- _TASK BRIEF_:
Output, exactly and in full, only the lines from the one containing "The width and" to the last line of the data. Pictures should not appear.
** GIVEN DATA follows **
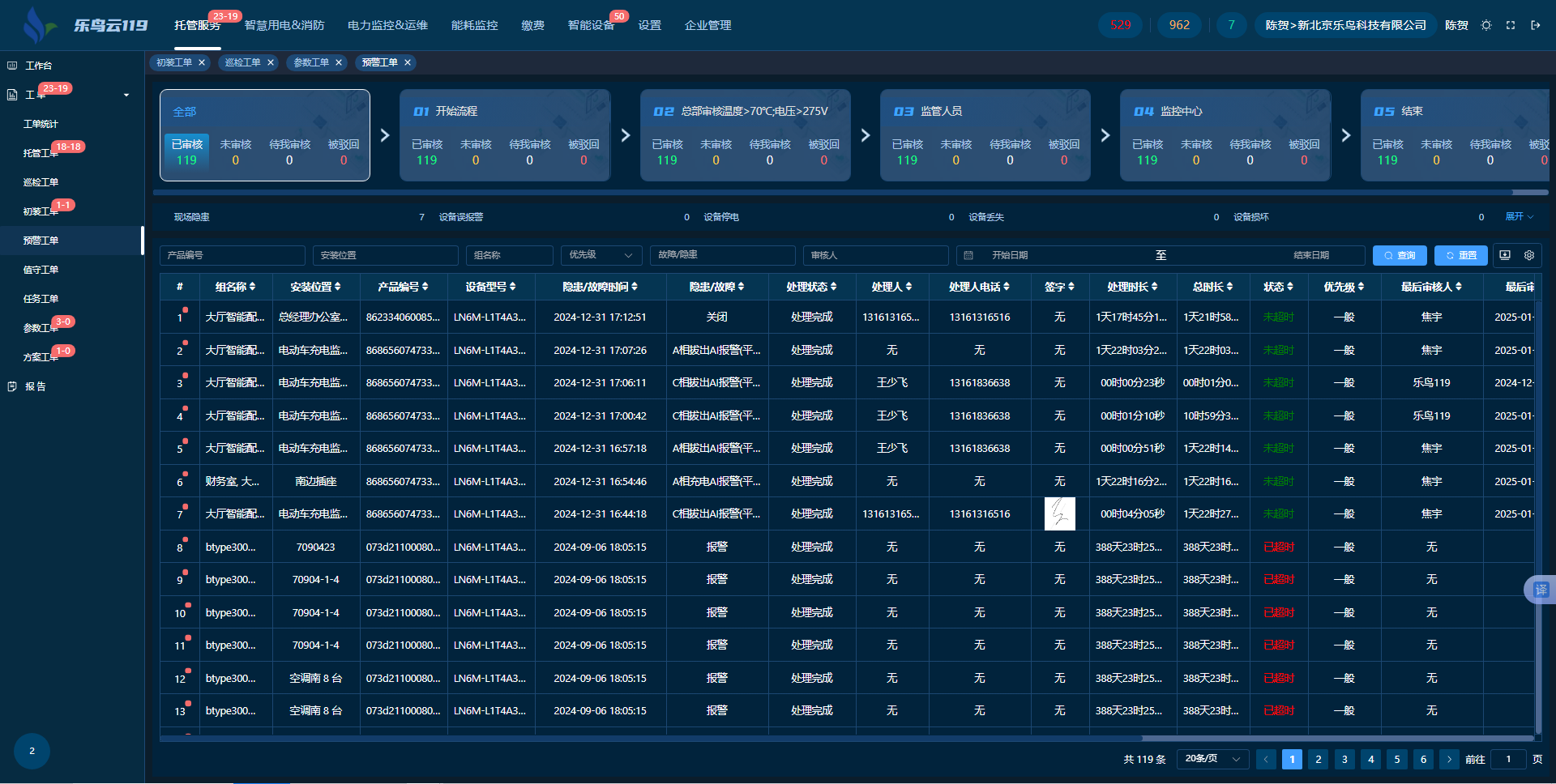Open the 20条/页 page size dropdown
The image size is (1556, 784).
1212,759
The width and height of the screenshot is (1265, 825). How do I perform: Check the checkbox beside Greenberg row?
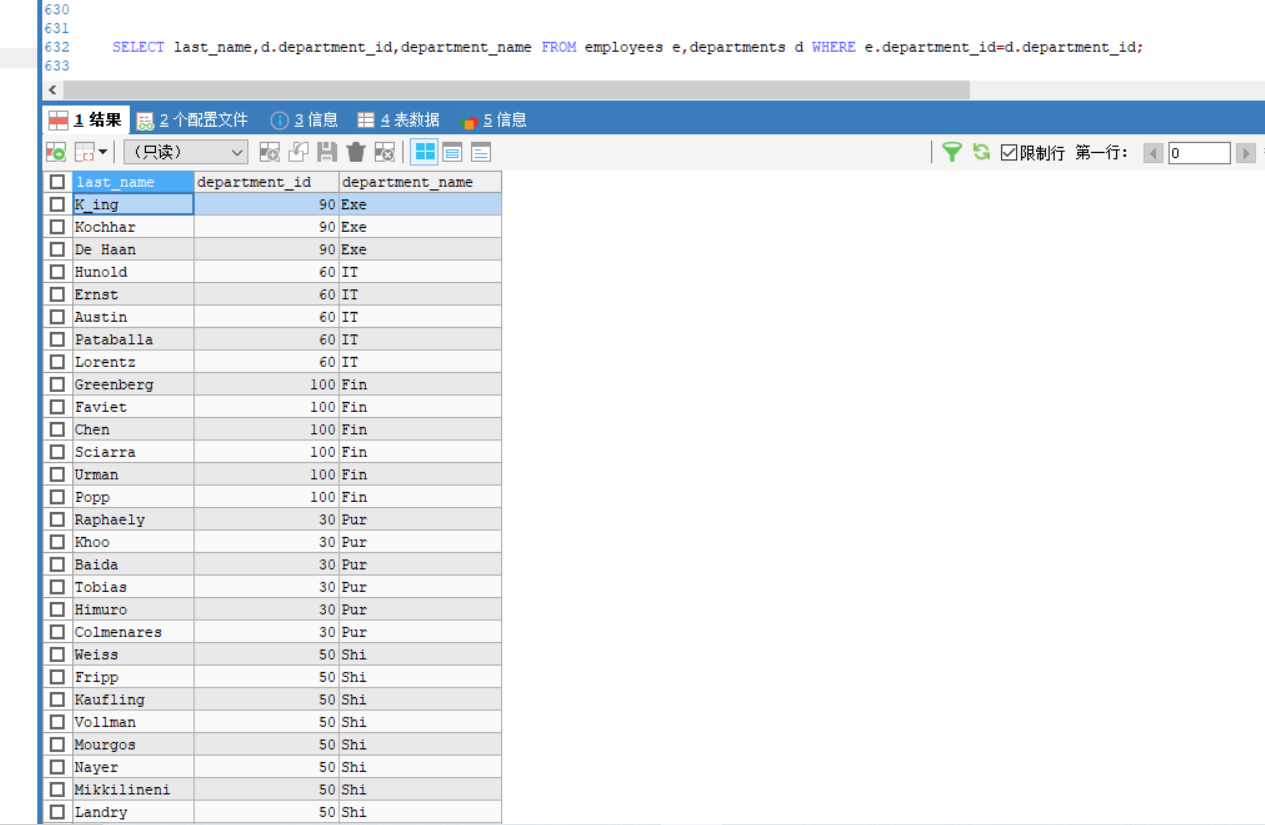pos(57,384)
** End of GIVEN DATA **
- _RESULT BELOW_:
The width and height of the screenshot is (1265, 825). How do I perform: Check the checkbox beside Greenberg row?
pos(57,384)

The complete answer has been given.